* **YANG PERLU DILAKUKAN**:
a - Berdasarkan kutipan tentang pertengkaran anak, kapan orangtua sebaiknya memberi saran kepada anak-anak yang sedang berkonflik?
b - Jelaskan dengan satu sampai tiga kalimat mengapa kutipan tentang pertengkaran anak menganjurkan orangtua untuk tetap netral dan tidak turun tangan sebelum perdebatan memuncak.

* **KUTIPAN SUMBER**:
---*---

Jika anak bertengkar, sebaiknya sikap orangtua :
Tetap netral. Kebanyakan penelitian menemukan bahwa semakin
orangtua terlibat dalam pertengkaran anak-anak, akan semakin besar kemungkinan
mereka terlibat dalam pertengkaran antar saudara. Mereka perlu belajar cara
mengatasi masalah sendiri. Jadi, jangan turun tangan sebelum perdebatan
memuncak. Jika konflik semakin panas, tetaplah netral dan beri saran jika
anak-anak menemui jalan buntu.
Beri kesempatan setiap anak untuk bercerita. Dalam kasus
sakit hati atau bertengkar, beri giliran kepada setiap anak untuk menjelaskan
yang terjadi. Dengan demikian orangtua membantu setiap anak dan mereka merasa
didengarkan. Ketika masing-masing anak bicara, minta saudaranya untuk
memperhatikannya dan benar-benar mendengarkan. Tidak boleh ada interupsi dan
semua mendapat giliran. Orangtua perlu mengatur waktu untuk setiap anak
memiliki “waktu bicara yang sama banyak.” Setelah saudaranya selesai bicara,
kita dapat menanyakan, “Apa yang kamu lakukan untuk menyelesaikan masalah ini?”

---*---

* **BARIS DATA**:
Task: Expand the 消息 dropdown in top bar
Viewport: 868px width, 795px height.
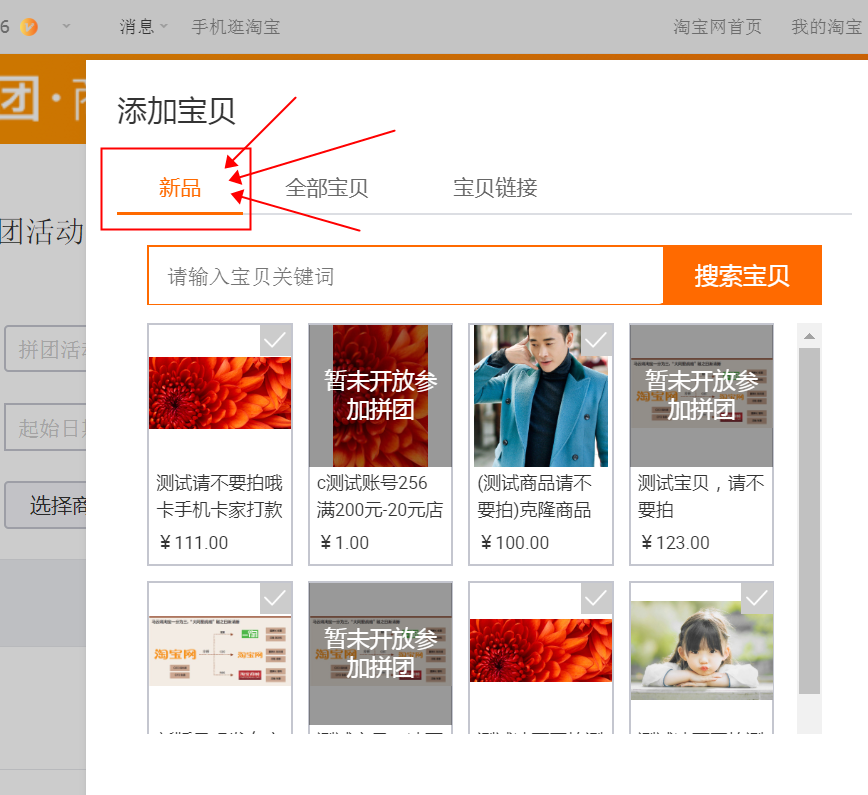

---*---

* **JAWABAN TIAP TUGAS**:
a - Orangtua sebaiknya memberi saran jika anak-anak menemui jalan buntu.

b - Kebanyakan penelitian menemukan bahwa makin jauh orangtua terlibat dalam pertengkaran anak-anak, makin besar kemungkinan anak-anak bertengkar dengan saudaranya. Selain itu, anak-anak perlu belajar mengatasi masalah sendiri.